::: DATA :::

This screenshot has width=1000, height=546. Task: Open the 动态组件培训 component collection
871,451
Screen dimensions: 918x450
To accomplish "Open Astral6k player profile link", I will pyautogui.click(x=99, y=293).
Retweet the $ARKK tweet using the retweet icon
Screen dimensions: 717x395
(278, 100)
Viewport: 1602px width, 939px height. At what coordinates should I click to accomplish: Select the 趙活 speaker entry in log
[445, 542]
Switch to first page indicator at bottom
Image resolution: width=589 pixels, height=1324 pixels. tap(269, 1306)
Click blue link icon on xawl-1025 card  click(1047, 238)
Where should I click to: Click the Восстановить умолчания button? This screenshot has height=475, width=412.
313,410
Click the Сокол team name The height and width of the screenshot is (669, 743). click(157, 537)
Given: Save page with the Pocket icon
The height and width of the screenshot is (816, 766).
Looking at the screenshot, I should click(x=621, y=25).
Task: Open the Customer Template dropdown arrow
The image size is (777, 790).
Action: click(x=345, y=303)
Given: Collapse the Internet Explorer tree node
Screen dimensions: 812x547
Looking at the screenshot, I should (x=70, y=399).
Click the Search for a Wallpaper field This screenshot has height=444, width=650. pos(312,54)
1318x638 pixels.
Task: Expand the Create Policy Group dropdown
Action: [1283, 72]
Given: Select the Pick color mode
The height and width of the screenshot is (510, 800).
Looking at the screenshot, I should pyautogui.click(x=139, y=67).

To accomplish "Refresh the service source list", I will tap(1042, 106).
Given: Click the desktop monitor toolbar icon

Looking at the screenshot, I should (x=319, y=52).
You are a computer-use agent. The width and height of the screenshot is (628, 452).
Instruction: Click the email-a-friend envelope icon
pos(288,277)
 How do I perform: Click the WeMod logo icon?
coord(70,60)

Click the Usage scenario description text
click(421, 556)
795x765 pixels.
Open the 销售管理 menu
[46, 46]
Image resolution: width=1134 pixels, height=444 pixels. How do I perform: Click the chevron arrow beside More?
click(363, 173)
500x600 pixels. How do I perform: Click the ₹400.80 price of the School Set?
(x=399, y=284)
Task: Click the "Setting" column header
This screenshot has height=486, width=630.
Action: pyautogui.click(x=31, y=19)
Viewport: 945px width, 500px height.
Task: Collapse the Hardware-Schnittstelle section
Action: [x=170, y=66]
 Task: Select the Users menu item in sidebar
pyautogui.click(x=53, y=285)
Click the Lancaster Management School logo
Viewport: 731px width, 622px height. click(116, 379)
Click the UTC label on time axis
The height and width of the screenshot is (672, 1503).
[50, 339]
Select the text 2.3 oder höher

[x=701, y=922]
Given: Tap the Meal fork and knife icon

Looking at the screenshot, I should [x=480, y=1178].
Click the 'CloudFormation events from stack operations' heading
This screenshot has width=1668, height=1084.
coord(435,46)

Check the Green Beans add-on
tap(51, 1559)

:::

WHAT YOU WILL DO ->
Set down exactly the lines that begin with the one containing "Task: Click the" and end with the last line above, and no others.

ANSWER BOX ->
Task: Click the "Setting" column header
This screenshot has height=486, width=630.
Action: pyautogui.click(x=31, y=19)
Viewport: 945px width, 500px height.
Task: Collapse the Hardware-Schnittstelle section
Action: [x=170, y=66]
 Task: Select the Users menu item in sidebar
pyautogui.click(x=53, y=285)
Click the Lancaster Management School logo
Viewport: 731px width, 622px height. click(116, 379)
Click the UTC label on time axis
The height and width of the screenshot is (672, 1503).
[50, 339]
Select the text 2.3 oder höher

[x=701, y=922]
Given: Tap the Meal fork and knife icon

Looking at the screenshot, I should [x=480, y=1178].
Click the 'CloudFormation events from stack operations' heading
This screenshot has width=1668, height=1084.
coord(435,46)

Check the Green Beans add-on
tap(51, 1559)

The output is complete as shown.